YOUR GOAL — Please give Dipan J. Shah's title as the women's heart disease list below states it.

GIVEN PASSAGE —
--------------------------------------------------
Women's Heart Disease
Sabeeh Islam, MBBS
Research Fellow
Brigham and Women's Hospital, United States
Bobby Heydari, MD
Associate Professor
University of Calgary
Calgary, Alberta, Canada
Yin Ge, MD
Cardiologist
University of Toronto
Cambridge, Massachusetts, Canada
Panagiotis Antiochos, MD
Cardiologist
University Hospital of Lausanne (CHUV), Switzerland
Kevin Steel, MD
Cardiologist
St Joseph Medical Center
Bellingham, Washington, United States
Scott E. Bingham, MD
Cardiologist
Revere Health
Provo, Utah, United States
Shuaib Abdullah, MD
Cardiologist
VA North Texas Medical Center and University of Texas-Southwestern Medical School, United States
J. Ronald Mikolich, MD
Professor
Northeast Ohio Medical University
Sharon, Pennsylvania, United States
Andrew E. E. Arai, MD
Cardiologist
NIH
Kensington, Maryland, United States
W. Patricia Bandettini, MD
Cardiologist
NIH, Maryland, United States
Amit R. Patel, MD
Professor
University of Virginia Health System
Charlottesville, Virginia, United States
Sujata Shanbhag, MD
Cardiologist
NIH
Bethesda, Maryland, United States
Afshin Farzaneh-Far, MD
Cardiologist
University of Illinois
Chicago, Illinois, United States
John F. Heitner, MD
Cardiologist
New York University Grossman School of Medicine
Brooklyn, New York, United States
Chetan Shenoy, MBBS, MS
Associate Professor of Medicine
University of Minnesota
Minneapolis, Minnesota, United States
Steve W. Leung, MD, FSCMR
Associate Professor
University of Kentucky
Lexington, Kentucky, United States
Jorge A. Gonzalez, MD
Cardiologist
Scripps Clinic Medical Group
La Jolla, California, United States
Subha Raman, MD
Professor
IU Health/IU School of Medicine
Indianapolis, Indiana, United States
Victor A. Ferrari, MD
Chair, Penn Cardiovascular Imaging Council
Hospital of the University of Pennsylvania and Penn Cardiovascular Institute
Phila., Pennsylvania, United States
Dipan J. Shah, MD
Chief, Division of Cardiovascular Imaging
Houston Methodist DeBakey Heart & Vascular Center
Houston, Texas, United States
Jeanette Schulz-Menger, MD
Professor
Charité – Universitätsmedizin Berlin, ECRC, MDC, Helios Klinikum Berlin Buch, DZHK, Berlin, Germany
Berlin, Berlin, Germany
Matthias Stuber, PhD
Professor
University Hospital (CHUV) and University of Lausanne (UNIL)
--------------------------------------------------
GIVEN INFORMATION —
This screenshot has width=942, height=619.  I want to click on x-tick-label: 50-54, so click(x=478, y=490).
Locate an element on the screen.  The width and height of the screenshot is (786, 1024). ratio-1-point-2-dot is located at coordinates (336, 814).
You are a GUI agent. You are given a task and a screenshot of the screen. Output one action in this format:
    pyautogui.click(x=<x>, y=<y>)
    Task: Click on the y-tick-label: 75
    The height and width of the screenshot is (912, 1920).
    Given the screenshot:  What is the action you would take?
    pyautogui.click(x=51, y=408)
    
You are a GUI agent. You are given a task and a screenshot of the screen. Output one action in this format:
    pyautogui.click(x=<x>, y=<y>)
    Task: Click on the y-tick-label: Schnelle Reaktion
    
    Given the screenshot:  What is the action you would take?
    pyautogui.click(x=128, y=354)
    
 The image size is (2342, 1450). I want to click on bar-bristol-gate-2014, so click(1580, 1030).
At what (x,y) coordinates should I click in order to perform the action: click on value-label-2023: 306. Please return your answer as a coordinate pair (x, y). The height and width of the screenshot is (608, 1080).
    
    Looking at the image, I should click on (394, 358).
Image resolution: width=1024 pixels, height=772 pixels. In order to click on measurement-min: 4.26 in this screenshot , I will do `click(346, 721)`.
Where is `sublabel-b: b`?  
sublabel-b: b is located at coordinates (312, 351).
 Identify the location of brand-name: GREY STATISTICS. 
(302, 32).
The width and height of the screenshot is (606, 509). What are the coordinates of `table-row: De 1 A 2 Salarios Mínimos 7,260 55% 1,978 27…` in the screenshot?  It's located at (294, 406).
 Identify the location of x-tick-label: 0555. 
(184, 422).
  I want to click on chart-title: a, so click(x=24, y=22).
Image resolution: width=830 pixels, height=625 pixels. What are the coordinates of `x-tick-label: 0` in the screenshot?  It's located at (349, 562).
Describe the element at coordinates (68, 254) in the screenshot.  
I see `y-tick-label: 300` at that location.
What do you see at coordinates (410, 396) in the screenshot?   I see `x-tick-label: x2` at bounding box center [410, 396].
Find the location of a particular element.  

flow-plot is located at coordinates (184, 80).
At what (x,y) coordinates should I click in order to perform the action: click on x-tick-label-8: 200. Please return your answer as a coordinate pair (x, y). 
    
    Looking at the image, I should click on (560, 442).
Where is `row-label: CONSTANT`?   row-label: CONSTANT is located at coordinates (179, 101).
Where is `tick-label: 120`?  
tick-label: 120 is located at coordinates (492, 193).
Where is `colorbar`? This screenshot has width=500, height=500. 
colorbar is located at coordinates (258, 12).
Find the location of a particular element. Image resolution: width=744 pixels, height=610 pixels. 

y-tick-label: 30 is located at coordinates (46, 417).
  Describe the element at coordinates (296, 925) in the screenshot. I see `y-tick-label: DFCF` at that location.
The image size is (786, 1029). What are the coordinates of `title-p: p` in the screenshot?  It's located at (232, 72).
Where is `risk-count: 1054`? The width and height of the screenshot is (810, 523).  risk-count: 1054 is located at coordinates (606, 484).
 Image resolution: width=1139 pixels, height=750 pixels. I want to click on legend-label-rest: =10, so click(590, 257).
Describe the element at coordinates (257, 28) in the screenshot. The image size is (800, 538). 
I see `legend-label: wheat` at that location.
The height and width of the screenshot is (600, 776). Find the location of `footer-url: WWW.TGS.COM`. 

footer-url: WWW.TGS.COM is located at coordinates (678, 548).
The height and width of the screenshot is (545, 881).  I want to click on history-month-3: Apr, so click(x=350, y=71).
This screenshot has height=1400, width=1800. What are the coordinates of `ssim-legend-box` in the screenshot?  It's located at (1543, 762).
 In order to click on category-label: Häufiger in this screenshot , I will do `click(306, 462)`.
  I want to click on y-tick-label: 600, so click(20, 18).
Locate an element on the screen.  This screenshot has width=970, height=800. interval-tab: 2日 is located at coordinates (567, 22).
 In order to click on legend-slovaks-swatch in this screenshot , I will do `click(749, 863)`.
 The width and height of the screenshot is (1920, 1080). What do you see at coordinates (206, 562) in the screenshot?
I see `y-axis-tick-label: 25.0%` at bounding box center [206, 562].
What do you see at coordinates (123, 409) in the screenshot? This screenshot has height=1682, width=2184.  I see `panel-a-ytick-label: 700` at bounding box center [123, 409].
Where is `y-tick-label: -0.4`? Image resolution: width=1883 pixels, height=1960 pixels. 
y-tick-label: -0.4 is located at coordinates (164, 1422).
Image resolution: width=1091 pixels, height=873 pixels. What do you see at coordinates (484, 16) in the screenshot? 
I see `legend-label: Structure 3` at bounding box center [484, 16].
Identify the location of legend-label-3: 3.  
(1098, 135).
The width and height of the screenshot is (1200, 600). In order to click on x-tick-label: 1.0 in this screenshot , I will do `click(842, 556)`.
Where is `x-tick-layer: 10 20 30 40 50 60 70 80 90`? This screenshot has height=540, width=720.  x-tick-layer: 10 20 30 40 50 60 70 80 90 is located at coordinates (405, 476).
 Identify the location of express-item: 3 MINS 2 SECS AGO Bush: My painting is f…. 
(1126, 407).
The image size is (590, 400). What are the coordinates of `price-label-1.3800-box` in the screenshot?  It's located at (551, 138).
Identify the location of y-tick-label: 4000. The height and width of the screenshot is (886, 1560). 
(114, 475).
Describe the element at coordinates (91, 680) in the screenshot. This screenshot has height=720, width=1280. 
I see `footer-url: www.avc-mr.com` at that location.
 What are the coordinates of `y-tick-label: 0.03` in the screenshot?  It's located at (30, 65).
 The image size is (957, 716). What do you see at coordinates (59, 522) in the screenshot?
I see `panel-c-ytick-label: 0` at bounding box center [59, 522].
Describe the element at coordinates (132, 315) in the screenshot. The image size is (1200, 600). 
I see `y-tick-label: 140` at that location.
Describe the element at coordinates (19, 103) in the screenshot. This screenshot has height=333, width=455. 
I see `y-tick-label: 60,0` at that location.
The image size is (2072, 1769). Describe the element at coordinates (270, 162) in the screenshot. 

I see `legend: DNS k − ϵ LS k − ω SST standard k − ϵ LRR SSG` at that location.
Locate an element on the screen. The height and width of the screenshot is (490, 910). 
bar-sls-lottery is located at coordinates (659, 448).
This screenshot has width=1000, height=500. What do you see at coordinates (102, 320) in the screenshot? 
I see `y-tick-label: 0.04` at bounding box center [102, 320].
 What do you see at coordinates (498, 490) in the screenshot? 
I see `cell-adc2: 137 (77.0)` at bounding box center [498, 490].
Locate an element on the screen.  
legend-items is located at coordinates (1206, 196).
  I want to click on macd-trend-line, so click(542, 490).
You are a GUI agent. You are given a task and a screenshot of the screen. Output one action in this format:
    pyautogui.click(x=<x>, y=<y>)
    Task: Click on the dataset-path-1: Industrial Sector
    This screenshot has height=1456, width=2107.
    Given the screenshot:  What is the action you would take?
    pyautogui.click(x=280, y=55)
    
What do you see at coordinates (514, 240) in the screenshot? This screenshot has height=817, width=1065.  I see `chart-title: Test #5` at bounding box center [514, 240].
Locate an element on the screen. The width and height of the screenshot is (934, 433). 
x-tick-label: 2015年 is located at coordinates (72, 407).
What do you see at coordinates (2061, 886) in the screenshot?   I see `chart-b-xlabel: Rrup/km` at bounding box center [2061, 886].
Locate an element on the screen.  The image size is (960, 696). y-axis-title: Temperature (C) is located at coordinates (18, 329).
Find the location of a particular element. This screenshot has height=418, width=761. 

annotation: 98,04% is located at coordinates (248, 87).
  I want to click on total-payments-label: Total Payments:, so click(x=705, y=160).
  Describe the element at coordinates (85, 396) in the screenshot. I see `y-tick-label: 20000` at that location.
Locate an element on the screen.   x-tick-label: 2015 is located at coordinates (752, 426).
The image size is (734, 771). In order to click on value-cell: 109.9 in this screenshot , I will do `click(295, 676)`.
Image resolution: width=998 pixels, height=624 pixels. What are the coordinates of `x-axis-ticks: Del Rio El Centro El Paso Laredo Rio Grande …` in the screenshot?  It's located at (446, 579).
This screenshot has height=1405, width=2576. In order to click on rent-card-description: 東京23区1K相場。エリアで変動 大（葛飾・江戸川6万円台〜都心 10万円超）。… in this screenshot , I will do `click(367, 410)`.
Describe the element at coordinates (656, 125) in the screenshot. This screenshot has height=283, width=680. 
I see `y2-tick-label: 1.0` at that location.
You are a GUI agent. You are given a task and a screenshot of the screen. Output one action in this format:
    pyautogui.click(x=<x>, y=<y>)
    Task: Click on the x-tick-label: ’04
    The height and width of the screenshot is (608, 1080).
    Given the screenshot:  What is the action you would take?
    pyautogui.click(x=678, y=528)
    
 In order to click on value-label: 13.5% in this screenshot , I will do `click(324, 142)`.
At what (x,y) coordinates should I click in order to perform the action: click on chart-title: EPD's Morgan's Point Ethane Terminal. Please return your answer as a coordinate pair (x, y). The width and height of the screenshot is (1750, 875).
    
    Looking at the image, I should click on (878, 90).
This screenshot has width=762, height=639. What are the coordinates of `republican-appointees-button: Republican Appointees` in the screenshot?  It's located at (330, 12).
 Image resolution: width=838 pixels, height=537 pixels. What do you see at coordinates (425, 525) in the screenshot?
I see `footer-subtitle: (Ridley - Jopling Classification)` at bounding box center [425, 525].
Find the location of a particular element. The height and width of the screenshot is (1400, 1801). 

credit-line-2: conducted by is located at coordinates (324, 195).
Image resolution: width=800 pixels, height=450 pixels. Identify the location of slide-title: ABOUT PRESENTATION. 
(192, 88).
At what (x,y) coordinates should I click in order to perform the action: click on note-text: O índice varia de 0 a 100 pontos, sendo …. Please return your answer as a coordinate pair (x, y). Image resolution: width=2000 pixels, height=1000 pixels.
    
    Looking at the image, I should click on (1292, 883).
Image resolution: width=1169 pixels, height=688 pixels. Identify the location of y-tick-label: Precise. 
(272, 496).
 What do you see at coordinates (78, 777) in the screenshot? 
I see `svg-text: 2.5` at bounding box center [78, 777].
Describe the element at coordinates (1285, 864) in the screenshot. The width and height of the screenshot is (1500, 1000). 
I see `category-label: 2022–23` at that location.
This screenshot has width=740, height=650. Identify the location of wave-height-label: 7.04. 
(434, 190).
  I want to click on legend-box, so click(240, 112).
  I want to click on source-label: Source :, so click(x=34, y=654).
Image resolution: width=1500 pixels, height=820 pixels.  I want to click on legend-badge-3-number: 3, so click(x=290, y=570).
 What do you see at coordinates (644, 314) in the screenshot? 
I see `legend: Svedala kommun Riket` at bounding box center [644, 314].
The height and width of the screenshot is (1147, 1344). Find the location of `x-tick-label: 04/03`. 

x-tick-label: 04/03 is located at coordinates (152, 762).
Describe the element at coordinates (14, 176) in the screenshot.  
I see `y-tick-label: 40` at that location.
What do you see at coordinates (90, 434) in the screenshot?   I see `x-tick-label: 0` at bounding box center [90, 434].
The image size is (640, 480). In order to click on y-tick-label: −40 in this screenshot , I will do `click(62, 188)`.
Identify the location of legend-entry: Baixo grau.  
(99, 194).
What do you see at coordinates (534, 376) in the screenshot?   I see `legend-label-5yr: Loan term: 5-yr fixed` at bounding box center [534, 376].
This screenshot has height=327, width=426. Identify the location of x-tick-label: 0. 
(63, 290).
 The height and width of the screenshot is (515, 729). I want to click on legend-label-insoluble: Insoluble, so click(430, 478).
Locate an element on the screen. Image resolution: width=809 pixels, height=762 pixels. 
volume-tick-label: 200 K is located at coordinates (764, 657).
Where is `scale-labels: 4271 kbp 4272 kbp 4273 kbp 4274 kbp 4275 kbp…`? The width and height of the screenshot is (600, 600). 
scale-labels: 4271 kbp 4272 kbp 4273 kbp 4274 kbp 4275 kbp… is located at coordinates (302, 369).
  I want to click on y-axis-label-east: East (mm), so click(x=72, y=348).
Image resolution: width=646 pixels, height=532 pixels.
--------------------------------------------------
ANSWER SPACE — Chief, Division of Cardiovascular Imaging